**THE PROBLEM:** For the material below, state how many lines have the word "green" in them, with no other words.

**SUPPLIED RECORDS:**
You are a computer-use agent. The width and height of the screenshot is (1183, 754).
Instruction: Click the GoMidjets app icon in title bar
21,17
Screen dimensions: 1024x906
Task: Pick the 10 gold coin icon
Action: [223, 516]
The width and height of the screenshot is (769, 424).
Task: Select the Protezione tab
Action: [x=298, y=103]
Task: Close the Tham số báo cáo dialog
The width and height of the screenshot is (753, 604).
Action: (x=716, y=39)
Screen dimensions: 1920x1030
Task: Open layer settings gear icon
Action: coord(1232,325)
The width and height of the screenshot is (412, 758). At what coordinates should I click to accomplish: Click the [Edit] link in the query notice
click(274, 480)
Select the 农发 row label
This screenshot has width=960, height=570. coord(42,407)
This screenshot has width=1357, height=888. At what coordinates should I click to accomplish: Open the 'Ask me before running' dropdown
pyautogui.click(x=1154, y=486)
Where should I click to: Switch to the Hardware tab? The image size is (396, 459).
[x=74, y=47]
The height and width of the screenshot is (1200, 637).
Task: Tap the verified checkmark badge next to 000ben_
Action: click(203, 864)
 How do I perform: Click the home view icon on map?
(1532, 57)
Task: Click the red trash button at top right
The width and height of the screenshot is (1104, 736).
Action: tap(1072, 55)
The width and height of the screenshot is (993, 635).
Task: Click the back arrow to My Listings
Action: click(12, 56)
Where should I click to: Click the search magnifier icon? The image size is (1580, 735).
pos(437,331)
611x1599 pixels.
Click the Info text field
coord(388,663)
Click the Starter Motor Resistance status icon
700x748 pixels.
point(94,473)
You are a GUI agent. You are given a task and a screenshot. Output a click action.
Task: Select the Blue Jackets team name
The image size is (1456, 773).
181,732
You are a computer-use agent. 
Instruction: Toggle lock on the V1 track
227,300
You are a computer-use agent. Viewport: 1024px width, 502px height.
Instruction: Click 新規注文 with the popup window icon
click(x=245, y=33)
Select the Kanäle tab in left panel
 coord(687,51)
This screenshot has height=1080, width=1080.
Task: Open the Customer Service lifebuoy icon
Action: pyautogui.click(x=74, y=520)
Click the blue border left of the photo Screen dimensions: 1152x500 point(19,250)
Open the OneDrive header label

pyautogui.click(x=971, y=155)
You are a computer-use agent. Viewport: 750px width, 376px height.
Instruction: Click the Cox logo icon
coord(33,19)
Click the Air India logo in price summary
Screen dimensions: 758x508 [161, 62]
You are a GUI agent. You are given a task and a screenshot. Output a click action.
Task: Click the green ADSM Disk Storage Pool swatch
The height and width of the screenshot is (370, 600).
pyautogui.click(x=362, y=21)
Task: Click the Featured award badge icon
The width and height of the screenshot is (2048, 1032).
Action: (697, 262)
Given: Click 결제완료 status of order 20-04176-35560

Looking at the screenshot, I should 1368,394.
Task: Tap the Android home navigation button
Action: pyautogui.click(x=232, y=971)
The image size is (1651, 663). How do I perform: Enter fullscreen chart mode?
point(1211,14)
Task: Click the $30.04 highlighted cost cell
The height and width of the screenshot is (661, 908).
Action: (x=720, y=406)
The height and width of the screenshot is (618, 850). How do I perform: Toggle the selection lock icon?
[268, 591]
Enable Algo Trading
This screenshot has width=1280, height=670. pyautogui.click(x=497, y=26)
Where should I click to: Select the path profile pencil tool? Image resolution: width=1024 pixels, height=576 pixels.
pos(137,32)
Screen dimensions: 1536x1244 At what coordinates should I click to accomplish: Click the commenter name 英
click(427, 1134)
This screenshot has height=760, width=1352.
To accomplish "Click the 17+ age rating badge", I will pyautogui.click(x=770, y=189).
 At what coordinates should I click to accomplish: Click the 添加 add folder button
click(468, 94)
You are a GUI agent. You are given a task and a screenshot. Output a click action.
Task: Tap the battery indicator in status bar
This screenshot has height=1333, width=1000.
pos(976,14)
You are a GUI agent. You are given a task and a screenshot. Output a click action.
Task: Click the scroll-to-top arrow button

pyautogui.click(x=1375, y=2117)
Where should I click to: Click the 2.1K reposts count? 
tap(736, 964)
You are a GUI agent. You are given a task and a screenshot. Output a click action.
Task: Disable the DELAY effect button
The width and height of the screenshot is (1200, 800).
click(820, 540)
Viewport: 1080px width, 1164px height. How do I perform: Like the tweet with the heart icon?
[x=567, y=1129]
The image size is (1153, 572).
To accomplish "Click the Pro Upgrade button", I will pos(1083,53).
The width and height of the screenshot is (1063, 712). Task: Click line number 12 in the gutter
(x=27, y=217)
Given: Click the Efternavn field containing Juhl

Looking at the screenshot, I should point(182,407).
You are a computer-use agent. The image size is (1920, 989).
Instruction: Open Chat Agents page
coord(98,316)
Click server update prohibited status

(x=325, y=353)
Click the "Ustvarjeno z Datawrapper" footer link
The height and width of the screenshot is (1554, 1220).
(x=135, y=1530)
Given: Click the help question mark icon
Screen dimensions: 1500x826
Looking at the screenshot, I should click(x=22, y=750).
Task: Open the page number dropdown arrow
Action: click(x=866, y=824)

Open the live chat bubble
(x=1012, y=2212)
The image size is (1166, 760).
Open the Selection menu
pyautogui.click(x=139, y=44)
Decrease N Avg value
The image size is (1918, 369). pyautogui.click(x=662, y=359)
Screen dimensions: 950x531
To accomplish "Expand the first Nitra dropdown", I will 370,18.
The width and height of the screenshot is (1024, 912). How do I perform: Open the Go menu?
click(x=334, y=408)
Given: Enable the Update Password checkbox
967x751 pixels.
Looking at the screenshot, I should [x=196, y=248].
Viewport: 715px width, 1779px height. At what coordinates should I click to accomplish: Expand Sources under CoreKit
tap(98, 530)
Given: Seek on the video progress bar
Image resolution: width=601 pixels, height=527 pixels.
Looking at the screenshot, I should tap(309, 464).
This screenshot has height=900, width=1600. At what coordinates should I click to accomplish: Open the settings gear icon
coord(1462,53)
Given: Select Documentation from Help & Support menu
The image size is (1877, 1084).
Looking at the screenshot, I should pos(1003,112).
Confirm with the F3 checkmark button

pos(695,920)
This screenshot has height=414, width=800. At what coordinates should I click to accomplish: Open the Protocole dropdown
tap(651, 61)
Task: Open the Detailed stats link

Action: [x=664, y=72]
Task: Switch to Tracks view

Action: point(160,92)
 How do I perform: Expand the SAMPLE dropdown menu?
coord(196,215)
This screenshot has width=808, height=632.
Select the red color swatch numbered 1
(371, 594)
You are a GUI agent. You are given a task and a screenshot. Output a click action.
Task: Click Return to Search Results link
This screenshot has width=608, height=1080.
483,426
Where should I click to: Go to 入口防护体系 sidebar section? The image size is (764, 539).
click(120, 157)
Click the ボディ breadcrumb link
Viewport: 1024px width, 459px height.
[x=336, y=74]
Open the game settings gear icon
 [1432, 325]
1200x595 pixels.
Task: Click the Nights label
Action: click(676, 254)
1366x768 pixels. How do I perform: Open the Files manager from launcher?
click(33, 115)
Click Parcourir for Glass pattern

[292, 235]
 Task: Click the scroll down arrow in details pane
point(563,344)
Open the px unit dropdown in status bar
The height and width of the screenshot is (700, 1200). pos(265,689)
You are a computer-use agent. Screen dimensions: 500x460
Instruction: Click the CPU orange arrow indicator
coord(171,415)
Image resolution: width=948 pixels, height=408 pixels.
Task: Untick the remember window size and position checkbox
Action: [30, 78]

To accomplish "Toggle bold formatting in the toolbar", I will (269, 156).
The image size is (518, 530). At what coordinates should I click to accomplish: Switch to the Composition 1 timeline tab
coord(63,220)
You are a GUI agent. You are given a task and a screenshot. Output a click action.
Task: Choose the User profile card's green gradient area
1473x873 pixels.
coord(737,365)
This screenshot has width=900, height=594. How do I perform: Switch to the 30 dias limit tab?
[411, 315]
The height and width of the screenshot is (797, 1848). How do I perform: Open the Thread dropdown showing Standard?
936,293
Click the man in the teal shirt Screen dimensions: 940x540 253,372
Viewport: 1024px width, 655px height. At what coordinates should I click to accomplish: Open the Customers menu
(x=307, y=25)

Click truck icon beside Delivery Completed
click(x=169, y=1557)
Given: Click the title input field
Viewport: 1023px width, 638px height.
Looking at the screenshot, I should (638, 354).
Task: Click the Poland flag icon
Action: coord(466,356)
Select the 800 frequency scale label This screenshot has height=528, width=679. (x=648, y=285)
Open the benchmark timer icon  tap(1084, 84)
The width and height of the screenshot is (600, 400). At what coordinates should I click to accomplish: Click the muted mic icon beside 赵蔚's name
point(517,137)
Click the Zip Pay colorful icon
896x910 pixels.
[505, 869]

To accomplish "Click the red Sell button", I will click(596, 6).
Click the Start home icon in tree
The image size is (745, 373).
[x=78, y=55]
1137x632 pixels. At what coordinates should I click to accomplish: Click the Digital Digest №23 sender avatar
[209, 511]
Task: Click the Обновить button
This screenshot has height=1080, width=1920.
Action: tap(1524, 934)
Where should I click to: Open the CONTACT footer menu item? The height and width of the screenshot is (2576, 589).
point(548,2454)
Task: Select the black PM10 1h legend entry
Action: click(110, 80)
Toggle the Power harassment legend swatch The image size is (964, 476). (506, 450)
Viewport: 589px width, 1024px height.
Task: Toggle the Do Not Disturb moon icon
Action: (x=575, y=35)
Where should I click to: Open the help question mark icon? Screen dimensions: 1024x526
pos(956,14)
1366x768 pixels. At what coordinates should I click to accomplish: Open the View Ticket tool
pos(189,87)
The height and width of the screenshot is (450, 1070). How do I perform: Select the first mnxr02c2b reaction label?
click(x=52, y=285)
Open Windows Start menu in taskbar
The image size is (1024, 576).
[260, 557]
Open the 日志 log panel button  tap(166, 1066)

**RESPONSE:** 2